If You Like ____, Try Me!

Razors, cologne, toothpaste, and now a bottle of mouthwash. To name a few, these are the things that have 'walked' out of my room. Not to mention expensive bottles of medicated shampoo that emptied themselves mysteriously when I made the mistake of leaving them in the bathroom. Living at home is a trip and I accept this, my parents are cool and we keep our lives pretty separate. I occasionally interact with them around entry and exit ways when there's a bottleneck, and associate with them during feeding periods. But, they love to use my shit with Blatant disregard of reciprocity, usufruct, or replacement.

Cheap razors, ten for two dollars. That's what my father uses. Of course, that's not when he's stealing my mach 3's or sensor excels. A few years ago my father told me how he hated shaving gels, and loved his 'foam.' Yeah, I made the mistake of thinking my Edge gel was safe in the medicine chest. But alas, he used it. And when I complained, he replaced it with some cheap CVS shit, that wasn't quite right. And of course there's the can of gel he takes with him when he travels. Uh hey, that's my can.

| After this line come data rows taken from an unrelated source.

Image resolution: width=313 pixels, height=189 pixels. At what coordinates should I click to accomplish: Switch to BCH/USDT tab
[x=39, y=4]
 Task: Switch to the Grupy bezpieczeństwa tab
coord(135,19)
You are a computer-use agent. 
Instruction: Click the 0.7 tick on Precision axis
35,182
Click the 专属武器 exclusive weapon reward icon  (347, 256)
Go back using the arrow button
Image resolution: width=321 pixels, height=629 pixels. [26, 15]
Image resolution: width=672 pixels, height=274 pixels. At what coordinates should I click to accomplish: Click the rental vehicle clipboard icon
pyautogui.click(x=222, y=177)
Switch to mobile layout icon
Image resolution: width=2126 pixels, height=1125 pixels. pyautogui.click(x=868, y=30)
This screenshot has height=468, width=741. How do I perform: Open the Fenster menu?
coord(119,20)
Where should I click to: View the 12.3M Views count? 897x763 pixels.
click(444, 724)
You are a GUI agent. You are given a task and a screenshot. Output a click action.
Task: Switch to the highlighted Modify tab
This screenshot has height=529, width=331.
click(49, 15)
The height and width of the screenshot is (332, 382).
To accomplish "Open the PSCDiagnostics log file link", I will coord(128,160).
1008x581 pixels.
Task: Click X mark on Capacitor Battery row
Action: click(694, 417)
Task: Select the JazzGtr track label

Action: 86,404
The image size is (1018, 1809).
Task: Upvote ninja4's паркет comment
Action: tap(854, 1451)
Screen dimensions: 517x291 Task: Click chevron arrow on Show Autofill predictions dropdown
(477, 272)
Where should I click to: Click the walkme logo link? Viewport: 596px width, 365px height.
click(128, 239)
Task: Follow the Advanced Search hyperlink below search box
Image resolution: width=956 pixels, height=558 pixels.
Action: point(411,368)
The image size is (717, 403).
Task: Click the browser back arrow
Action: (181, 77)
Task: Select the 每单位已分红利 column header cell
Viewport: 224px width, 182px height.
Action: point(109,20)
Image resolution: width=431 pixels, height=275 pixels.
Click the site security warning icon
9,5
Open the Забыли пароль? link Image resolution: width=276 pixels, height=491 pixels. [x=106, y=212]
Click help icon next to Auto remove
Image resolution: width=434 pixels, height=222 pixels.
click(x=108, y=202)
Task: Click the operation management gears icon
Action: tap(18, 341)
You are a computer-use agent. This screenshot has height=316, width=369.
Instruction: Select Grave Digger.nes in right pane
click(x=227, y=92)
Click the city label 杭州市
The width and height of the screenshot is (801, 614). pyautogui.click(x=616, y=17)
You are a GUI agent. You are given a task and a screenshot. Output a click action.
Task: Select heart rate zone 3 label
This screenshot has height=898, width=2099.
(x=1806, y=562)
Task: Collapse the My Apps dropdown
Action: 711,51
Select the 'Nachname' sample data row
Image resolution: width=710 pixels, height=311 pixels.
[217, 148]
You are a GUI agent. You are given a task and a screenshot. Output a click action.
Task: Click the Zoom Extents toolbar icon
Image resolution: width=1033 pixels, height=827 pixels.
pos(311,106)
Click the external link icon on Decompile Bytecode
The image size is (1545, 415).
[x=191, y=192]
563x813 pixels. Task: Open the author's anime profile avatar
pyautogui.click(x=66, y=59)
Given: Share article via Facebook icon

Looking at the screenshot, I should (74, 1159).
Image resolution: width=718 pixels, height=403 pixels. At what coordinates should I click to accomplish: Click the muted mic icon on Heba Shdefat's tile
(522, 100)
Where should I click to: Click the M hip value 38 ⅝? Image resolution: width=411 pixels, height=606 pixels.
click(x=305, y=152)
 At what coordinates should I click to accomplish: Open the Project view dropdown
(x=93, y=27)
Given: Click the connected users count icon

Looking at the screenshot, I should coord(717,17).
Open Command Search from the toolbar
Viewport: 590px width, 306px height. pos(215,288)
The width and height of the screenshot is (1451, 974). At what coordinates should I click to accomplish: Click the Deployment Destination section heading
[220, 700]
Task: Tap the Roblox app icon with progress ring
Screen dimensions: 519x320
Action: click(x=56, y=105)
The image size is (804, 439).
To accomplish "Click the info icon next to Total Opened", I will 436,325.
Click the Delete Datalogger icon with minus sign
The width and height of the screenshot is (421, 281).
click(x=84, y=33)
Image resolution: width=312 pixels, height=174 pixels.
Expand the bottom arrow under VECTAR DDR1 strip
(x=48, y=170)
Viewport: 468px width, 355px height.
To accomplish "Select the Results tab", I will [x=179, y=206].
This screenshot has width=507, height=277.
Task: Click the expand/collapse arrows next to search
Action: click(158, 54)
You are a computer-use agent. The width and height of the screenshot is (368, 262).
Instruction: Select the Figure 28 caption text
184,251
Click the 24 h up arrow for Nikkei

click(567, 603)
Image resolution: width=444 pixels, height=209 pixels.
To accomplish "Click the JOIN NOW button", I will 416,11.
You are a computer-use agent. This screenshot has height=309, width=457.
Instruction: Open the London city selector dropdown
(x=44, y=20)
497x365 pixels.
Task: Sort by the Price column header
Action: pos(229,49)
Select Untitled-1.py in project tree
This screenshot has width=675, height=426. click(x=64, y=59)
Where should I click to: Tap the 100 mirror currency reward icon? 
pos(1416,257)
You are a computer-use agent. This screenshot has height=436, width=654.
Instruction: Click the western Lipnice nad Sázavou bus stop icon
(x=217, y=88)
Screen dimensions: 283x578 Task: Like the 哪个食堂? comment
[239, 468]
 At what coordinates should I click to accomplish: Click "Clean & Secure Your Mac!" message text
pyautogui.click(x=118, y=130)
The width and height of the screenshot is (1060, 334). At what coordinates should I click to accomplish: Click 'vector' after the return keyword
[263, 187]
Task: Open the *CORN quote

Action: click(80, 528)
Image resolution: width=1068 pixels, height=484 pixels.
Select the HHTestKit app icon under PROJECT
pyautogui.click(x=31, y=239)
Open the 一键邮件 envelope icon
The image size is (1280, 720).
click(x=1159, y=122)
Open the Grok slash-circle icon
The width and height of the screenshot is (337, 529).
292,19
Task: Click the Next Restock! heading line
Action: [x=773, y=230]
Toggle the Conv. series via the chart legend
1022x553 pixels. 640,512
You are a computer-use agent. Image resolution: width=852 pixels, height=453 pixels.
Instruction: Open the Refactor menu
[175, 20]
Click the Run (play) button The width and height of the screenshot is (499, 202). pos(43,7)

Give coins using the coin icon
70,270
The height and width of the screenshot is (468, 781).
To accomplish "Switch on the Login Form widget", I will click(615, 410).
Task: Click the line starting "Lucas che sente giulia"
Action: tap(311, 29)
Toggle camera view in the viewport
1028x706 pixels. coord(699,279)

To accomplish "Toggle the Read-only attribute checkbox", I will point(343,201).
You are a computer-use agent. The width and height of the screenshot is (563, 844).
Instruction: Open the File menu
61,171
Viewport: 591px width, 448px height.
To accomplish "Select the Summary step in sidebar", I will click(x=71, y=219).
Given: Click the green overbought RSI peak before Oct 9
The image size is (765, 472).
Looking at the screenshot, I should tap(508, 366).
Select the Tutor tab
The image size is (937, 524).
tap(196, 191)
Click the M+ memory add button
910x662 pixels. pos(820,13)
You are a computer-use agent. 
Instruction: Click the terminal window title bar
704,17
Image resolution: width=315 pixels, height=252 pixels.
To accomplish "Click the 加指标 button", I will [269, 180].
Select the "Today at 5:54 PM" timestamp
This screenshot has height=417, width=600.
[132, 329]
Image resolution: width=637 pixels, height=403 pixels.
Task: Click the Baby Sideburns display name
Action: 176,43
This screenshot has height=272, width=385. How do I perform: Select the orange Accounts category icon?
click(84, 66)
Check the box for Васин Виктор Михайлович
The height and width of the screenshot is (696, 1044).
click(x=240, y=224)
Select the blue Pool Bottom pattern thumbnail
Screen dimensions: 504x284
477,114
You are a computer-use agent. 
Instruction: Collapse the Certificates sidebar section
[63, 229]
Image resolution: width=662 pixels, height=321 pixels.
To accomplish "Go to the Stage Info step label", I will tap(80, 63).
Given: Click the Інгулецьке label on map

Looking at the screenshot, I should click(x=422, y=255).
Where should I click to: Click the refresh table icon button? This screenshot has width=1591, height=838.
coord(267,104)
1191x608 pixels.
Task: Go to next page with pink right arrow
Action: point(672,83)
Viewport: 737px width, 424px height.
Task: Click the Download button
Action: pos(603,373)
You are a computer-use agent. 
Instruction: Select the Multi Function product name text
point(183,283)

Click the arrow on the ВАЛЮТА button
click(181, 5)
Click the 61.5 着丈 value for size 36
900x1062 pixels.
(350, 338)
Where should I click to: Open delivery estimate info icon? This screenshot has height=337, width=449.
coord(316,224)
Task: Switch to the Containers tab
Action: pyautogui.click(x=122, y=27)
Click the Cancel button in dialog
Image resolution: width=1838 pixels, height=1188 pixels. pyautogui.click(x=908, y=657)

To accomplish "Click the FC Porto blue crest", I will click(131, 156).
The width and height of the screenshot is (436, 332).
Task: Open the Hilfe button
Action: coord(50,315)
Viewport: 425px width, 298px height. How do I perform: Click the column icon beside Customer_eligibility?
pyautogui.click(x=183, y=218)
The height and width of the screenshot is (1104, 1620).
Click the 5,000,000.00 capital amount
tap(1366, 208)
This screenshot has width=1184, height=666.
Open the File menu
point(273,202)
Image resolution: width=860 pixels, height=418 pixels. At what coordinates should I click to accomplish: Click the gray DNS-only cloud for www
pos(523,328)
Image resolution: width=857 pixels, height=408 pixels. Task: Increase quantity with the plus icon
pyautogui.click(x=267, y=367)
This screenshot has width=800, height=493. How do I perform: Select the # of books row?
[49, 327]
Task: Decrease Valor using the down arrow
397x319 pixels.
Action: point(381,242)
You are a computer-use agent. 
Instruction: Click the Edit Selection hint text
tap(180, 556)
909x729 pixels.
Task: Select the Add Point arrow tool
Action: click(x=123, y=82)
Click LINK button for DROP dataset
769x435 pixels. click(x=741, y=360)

Mouthwash. Pathmark or Costco brand. So putrid it does more than just burn your mouth, it causes temporary blindness. I don't like spending 4 bucks on a tiny bottle of the expensive stuff, but hey, it really is better than the no frills. Of course my nice bottle of listerine slowly disappears whilst the mega bottle of Costco swill sits untouched in the bathroom. I now mark any bottles in a liquid like a paranoid parent would mark their liquor bottles in a basement bar. Top shelf mouthwash. This is how mind games in a family setting operate.

Anyway, there is a ton more stuff I could list from Oatios (Cheerios), to Fabric Scents (Fabreeze), and Pyrithione Zinc (Head and Shoulders) that my parents sneak in while they steal my stuff, but I'm feeling kind of woozie. Peace out suckas.